Quels ont été vos coups de cœur, et pourquoi?                      

Mon premier coup de cœur est certainement le rapport sur l’état et les besoins de l’éducation 2008-2010, Conjuguer équité et performance en éducation, un défi de société. Dans ce rapport, le Conseil propose une analyse globale du système d’éducation sous l’angle de sa capacité à assurer la réussite du plus grand nombre et à permettre la réalisation du plein potentiel de chacune et chacun. Le Conseil y définit notamment des zones de vulnérabilité pour tous les ordres d’enseignement, ces dernières étant encore aujourd’hui d’actualité et pouvant servir de guide pour améliorer le système éducatif québécois de 2021.

L’avis Pour soutenir la réflexion sur les devoirs à l’école primaire (2010) est mon second coup de cœur, car il illustre bien le rôle du Conseil, qui est de conseiller l’État sur les dispositifs à mettre en place et de proposer aux acteurs du milieu des pistes de réflexion et d’action pour assurer plus d’équité dans la gestion des devoirs. À la présentation de l’avis, directions d’école, syndicats, groupes communautaires, enseignantes, enseignants et parents discutaient entre eux de la meilleure façon de mettre en œuvre les recommandations du Conseil. Une belle synergie à l’œuvre et un bel exemple d’appropriation par le milieu!

Même chose pour l’avis Les services offerts aux entreprises par le réseau de l’éducation : pour un meilleur accès aux ressources collectives (2010).
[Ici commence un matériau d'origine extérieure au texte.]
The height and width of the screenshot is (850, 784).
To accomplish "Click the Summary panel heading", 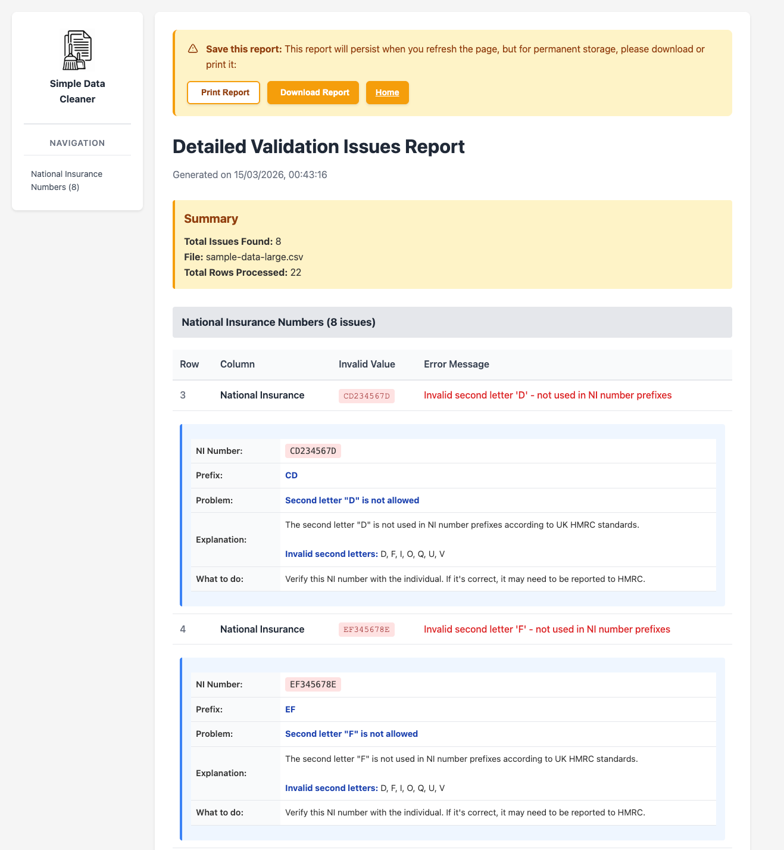I will tap(211, 219).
Le Conseil a considéré dans cet avis les besoins de formation en entreprise des travailleurs et a exploré dans ses recommandations les moyens de rendre les ressources publiques plus accessibles avec l’appui des différents ministères et organismes.

Selon vous, quel est le plus grand défi auquel sera confronté le milieu de l’éducation dans la période après-COVID?

Comme pour le domaine de la santé, la pandémie a fait ressortir les vulnérabilités en éducation. Les élèves fragiles et les ressources déjà insuffisantes d’avant la pandémie l’ont été encore plus.

Un débat public sur les préoccupations éthiques quant aux choix qui sont faits ou qui seront à faire en éducation s’impose; on devra réfléchir collectivement sur les services à offrir, sur les enfants qui seront pris en compte, sur les lieux d’intervention, sur les intervenants ainsi que sur les délais acceptables pour ne pas compromettre le cheminement scolaire et la réussite éducative.

Dans l’après-COVID, on devra, premièrement, élargir le filet de protection autour de l’école, et mettre en place des relais plus fluides entre l’école, la communauté et les services publics. Deuxièmement, il faudra resserrer les mailles de ce filet élargi autour des personnes, jeunes et adultes, et institutionnaliser la continuité des services de formation et d’accompagnement dans une perspective d’éducation tout au long de la vie. Pourquoi ne pas penser, par exemple, à embaucher des intervenants pivots rattachés aux écoles pour assurer le suivi des services aux enfants en difficulté offerts par des professionnels en soutien au personnel enseignant?